* Exercise requirements
Below this line is a set of entries; quote exactly the lines from the line that contains "The width and height of the screenshot is (307, 191)." to the line that contains "Given: Click the word", both lines included.

* Extracted entries
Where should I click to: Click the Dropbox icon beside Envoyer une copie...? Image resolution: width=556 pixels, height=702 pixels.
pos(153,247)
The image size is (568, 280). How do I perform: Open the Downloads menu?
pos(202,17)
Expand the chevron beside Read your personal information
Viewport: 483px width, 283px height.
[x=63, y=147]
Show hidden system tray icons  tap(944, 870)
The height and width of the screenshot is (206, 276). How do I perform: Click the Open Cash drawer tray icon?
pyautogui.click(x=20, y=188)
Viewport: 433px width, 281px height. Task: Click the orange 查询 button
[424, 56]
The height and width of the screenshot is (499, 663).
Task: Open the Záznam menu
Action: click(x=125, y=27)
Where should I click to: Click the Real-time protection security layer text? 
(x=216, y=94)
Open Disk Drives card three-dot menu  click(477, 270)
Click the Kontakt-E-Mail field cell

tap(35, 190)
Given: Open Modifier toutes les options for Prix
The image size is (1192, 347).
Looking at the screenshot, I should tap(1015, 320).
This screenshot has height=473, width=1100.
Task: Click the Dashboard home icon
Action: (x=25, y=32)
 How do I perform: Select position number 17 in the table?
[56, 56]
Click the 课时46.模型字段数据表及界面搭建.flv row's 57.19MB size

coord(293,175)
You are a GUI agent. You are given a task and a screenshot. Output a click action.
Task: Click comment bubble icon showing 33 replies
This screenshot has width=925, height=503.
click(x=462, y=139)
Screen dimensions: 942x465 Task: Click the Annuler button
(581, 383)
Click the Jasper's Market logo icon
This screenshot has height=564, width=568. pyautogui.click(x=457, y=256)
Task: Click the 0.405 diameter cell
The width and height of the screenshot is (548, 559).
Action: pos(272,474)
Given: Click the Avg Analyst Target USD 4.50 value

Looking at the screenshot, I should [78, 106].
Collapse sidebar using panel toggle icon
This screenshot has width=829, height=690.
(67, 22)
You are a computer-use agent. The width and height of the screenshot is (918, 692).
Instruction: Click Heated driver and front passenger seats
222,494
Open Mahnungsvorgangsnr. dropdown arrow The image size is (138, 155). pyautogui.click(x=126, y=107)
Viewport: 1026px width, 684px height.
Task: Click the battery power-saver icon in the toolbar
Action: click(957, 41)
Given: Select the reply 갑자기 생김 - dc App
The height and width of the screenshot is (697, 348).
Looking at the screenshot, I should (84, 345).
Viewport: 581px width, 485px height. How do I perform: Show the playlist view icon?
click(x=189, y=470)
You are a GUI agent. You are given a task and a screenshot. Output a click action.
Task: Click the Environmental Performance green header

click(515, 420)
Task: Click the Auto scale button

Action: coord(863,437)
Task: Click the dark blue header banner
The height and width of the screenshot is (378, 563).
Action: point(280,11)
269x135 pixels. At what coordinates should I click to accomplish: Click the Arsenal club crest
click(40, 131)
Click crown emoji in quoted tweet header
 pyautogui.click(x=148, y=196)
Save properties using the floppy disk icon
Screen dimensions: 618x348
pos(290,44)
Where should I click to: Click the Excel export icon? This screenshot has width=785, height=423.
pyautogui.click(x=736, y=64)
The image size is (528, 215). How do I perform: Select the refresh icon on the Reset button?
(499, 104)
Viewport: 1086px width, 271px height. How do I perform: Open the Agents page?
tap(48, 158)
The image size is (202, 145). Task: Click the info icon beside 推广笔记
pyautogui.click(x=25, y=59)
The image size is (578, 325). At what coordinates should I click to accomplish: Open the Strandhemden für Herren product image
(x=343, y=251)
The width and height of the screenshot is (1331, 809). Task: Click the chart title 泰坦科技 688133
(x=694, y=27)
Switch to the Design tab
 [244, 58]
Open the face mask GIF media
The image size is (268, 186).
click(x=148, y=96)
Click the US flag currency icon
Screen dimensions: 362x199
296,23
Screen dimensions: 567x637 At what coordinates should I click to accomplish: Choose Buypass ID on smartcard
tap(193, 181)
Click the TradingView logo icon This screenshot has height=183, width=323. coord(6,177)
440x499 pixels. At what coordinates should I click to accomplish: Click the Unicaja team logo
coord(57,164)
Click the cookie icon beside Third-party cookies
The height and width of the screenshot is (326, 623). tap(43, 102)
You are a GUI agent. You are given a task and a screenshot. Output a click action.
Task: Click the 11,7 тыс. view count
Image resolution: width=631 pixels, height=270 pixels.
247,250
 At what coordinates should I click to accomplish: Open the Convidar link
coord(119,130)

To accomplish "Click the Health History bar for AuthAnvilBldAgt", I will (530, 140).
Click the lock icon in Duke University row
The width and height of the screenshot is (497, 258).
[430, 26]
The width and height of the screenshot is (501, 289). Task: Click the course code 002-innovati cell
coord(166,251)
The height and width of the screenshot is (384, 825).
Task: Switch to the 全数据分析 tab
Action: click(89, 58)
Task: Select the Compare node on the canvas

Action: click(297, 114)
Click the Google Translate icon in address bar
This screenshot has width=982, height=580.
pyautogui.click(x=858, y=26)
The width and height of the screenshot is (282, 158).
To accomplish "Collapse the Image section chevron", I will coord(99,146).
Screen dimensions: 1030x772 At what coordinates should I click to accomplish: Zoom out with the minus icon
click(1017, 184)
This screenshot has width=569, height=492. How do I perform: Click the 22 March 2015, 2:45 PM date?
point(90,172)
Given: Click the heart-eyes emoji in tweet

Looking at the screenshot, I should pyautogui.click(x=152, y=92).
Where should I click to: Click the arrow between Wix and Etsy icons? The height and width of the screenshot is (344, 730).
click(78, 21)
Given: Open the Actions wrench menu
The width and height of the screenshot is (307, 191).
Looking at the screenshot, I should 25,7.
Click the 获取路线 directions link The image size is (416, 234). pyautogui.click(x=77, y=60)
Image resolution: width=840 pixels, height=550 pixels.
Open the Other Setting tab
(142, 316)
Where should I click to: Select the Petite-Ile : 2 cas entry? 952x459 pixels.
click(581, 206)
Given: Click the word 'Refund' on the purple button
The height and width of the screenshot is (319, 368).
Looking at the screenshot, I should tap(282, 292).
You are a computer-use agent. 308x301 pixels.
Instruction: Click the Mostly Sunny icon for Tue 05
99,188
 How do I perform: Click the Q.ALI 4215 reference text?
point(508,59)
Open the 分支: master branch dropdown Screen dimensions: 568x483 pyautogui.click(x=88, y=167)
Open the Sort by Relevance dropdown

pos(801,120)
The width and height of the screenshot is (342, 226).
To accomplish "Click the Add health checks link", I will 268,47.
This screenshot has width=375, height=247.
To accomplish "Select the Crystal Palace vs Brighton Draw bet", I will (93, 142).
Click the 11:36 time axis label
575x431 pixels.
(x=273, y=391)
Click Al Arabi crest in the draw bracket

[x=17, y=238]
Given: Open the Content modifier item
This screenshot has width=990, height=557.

* Written solution
The width and height of the screenshot is (307, 191).
Looking at the screenshot, I should 25,7.
Click the 获取路线 directions link The image size is (416, 234). pyautogui.click(x=77, y=60)
Image resolution: width=840 pixels, height=550 pixels.
Open the Other Setting tab
(142, 316)
Where should I click to: Select the Petite-Ile : 2 cas entry? 952x459 pixels.
click(581, 206)
Given: Click the word 'Refund' on the purple button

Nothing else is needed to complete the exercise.